Sarandos disagrees, arguing his approach to distribution simply bucks the tradition around the opening box office weekend.

“It’s saying, ‘I really want my movie in the culture. I want people to talk about my movie in line at Starbucks,’” Sarandos said. “I want to be the topic of discussion with my story that I’ve invested my entire life telling.”

Sarandos said studio executives grew up in a world where that was the definition of the Zeitgeist: Being the No. 1 movie at the box office.

Separately, the executive expressed little concern about pending over-the-top video platforms from Disney and WarnerMedia.

He said the new competition has been on management’s mind for a while and prompted Netflix’s foray into original programming years ago with “House of Cards,” “Orange Is the New Black,” “Lilyhammer,” “Arrested Development,” and “Hemlock Grove,” among others.

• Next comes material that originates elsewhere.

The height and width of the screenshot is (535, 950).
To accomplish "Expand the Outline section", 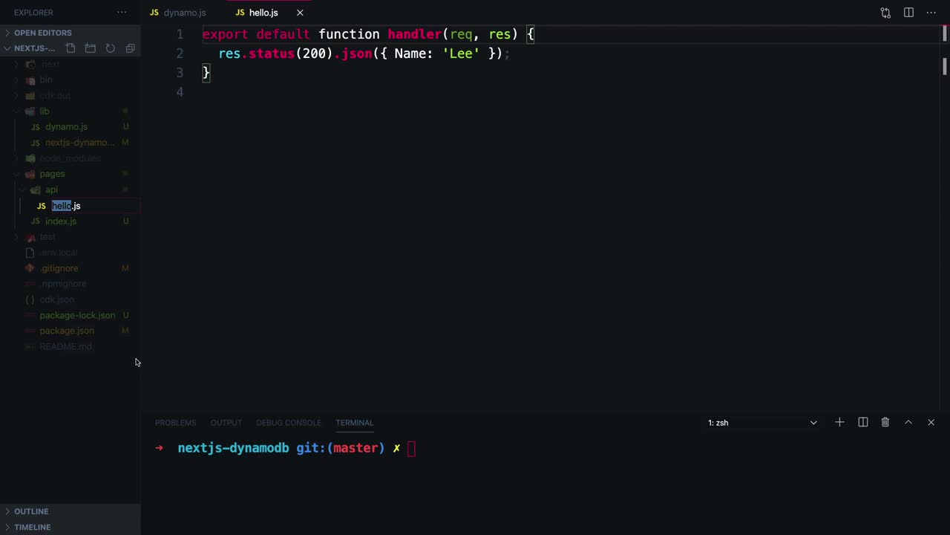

“They represented everything from comedy to drama to horror,” Sarandos said.

Netflix is now a global producer of on-demand content across all genres, including 20 original unscripted TV shows streaming this year compared to zero last year.

The service will stream 70 local-language original shows in 2019. Sarandos said local productions featuring local casts and language are becoming worldwide hits, including most-recently Germany’s “Dark,” Denmark’s “The Rain,” and India’s “Sacred Games”.

“They have been remarkably relevant in their home countries,” he said. “We’re not trying to make Hollywood content for the world. We’re trying to make content from anywhere in the world to the rest of the world.

Netflix just released “Bodyguard,” a joint venture with the BBC, underscoring the fact 80% of new subscriber growth is originating internationally, which mandates global – not Hollywood – content production, according to Sarandos.

“We’re better off deciding our own destiny and making our own choices with the consumer in mind than a bunch of competitors in mind,” Sarandos said. “Some of those things [third-party SVOD services] will successful, but not to the detriment of Netflix.”